Role of PAR2 in Type 2 Diabetes‐induced Endothelial Dysfunction

Abstract

Previously we have found a critical role of tumor necrosis factor‐α (TNF) in endothelial dysfunction resulting from type 2 diabetes. Because TNF can influence many pathways of inducing oxidative stress and cell injury, our goal was to identify one of the contributing mechanisms. Protease‐activated receptors (PARs), particularly endothelial PAR2 are thought to play a role in inflammatory cardiovasculardisease. We investigated the role of PAR2 in regulating TNF‐induced endothelial dysfunction in Type 2 diabetes. Coronary arterioles of WT (normal) and db/db (diabetic) mice (12–16 weeks) were isolated and pressurized (60 cmH2O). Although vasodilation to endothelium‐independent vasodilator sodium nitroprusside was not different among WT, db/db and dbTNF‐/dbTNF‐ (db/db null for TNF) mice, dilation to endothelium‐dependent agonist ACh was impaired in db/db mice but was greater in dbTNF‐/dbTNF‐compared to db/db (P<0.05).

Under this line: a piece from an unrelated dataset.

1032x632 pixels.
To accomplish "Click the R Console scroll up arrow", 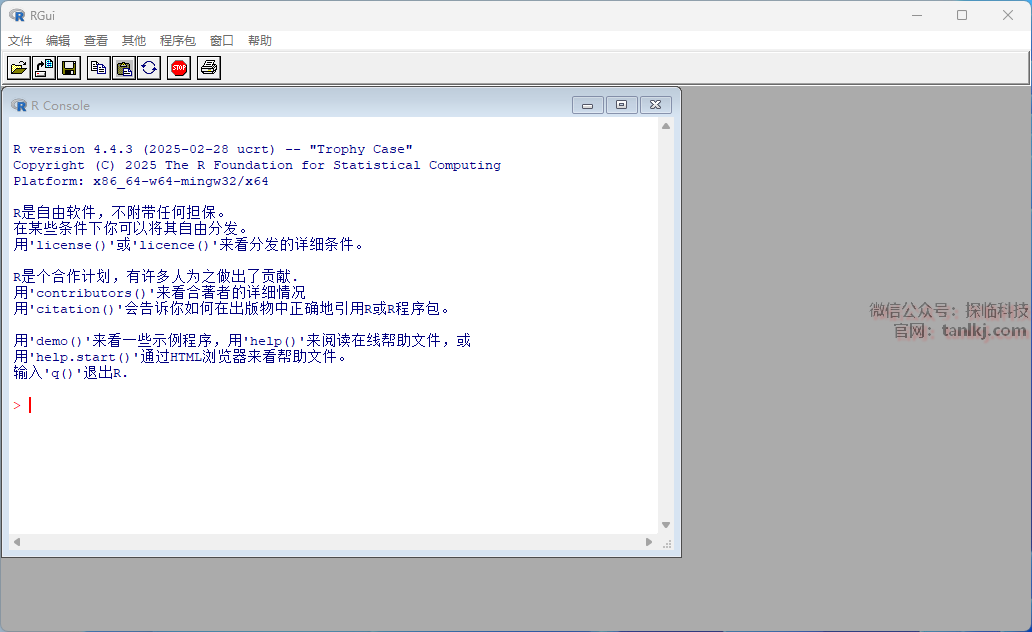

Administration of PAR2 antagonist (FSLLRY‐NH2) partially enhanced ACh‐induced vasodilation in db/db mice. Flow‐induced vasodilation showed similar response to ACh‐induced vasodilation. Both mRNA and protein expression of PAR2 were higher in db/db heart compared to WT heart whereas mRNA and protein expression were reduced in dbTNF‐/dbTNF‐ vs db/db. These results indicate that PAR2 plays a pivotal role in type 2 diabetes‐induced endothelial dysfunction through TNF mechanism.